Dans son dernier roman, Une vie sans fin, Frédéric Beigbeder fait le tour du monde des techniques qui nous rapprocheraient de l’immortalité. Un roman d’amour audacieux entre obsessions et espoir. Afin de connaître le secret de la vie éternelle, nous sommes allés à sa rencontre. 

Vous ouvrez le bal par une citation de Mark Twain : « La réalité dépasse la fiction, car la fiction doit contenir la vraisemblance, mais non pas de la réalité ». Quelle est la part de fiction dans ce roman ?

J’ai écrit de nombreux romans autobiographiques où tout était vrai, sauf mon nom. Cette fois-ci, j’ai voulu faire l’exact contraire. La fiction se trouve dans l’autobiographie. Si le héros s’appelle Frédéric Beigbeder – ce qui se trouve être mon nom, c’est vrai – ses aventures ne sont pas les miennes. J’aurais adoré, mais je n’ai jamais animé d’émission où les invités étaient drogués ! J’aime le décalage entre mon personnage et les gros mensonges que je raconte ensuite. L’idée de coincer le lecteur en quelque sorte : il sent bien que tout ce qui touche à la science est vrai, mais d’un autre côté, il n’arrête pas de se demander « mais il joue avec moi, là, ou quoi ? »

Le style Beigbeder, c’est un mélange de mots ultra crus et d’un style tout en élégance. Ça vous amuse ?

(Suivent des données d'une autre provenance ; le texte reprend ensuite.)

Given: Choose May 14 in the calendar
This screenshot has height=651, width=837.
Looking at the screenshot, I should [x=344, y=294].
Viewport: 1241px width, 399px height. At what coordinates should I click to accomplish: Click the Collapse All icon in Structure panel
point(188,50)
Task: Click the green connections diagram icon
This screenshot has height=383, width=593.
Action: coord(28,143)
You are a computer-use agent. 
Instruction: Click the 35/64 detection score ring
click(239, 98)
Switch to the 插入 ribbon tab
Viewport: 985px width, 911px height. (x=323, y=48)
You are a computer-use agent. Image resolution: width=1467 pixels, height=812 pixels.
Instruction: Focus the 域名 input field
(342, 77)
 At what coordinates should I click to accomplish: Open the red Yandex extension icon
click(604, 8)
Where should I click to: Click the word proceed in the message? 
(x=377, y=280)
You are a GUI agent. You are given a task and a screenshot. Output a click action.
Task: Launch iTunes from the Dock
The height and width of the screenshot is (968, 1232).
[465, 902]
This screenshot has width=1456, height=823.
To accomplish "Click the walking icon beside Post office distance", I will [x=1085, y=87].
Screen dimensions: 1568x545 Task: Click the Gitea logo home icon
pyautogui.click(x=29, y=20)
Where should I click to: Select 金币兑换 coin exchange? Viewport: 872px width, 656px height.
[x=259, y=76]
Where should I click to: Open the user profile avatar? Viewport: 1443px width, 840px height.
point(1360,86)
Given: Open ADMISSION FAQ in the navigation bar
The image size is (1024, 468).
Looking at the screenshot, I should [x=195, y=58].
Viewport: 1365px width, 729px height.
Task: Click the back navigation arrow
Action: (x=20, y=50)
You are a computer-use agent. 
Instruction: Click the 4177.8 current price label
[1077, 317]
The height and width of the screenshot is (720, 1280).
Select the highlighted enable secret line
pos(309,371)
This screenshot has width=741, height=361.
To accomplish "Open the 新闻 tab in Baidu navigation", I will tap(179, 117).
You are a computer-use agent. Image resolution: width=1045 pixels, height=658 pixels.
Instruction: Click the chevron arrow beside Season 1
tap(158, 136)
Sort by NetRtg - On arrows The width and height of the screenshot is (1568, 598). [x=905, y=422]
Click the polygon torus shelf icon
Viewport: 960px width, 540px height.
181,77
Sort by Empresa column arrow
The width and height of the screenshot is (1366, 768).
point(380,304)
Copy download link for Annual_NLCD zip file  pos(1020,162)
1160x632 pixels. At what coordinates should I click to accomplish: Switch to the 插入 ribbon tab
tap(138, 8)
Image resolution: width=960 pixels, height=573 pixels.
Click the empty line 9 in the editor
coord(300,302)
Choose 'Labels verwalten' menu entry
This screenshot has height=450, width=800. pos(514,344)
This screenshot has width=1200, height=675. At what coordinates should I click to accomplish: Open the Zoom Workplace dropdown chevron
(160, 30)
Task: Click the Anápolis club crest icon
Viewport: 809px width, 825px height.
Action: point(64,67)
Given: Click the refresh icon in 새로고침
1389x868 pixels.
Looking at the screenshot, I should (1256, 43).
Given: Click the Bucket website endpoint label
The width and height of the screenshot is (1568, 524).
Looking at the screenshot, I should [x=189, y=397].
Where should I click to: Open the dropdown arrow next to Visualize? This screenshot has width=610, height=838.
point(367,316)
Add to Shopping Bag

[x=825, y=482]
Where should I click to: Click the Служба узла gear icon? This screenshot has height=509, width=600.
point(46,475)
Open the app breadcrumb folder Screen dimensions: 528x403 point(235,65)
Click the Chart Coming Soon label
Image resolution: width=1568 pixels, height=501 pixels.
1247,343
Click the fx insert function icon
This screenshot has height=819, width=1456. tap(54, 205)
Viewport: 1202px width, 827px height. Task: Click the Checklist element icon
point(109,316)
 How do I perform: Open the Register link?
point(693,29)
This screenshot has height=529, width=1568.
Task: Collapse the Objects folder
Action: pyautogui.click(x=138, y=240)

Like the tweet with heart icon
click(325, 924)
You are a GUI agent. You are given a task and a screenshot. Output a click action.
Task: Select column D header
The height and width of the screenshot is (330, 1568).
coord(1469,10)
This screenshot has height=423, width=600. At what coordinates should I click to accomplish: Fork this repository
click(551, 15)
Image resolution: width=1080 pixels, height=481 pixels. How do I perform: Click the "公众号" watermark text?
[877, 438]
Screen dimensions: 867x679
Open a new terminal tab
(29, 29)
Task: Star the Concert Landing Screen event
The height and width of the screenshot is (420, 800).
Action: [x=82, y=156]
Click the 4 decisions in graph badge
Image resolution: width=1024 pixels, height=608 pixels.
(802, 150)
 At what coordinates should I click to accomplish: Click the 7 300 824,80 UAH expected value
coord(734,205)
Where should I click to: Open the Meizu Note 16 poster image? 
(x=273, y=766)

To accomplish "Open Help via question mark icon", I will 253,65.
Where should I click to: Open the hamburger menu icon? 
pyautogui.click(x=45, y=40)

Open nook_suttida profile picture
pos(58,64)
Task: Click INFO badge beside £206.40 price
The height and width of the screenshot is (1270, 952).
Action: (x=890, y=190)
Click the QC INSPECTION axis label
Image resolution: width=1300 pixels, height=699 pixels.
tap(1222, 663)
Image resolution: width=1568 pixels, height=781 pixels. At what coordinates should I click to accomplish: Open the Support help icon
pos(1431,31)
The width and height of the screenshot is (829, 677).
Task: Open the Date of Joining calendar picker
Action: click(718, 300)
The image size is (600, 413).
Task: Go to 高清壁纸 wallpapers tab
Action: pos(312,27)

Terriblement. C’est ma façon de rester moi-même. Glisser un « nichon » ou un « ta chatte » dans une diatribe scientifique me faisait rire. Et, surtout, cela me permettait d’éviter de perdre le lecteur dans les méandres de ce développement plutôt ardu sur la médecine prédictive. Je crois qu’un auteur reste toujours le même, peut importe la matière de son livre. Cette parenthèse scientifique ne m’empêchera pas d’écrire un énième roman sur les boîtes de nuit, les putes russes et la coke.

Que pense votre femme de cette citation page p. 113 : « Trop d’intelligence chez une femme m’a toujours effrayé depuis ma mère ».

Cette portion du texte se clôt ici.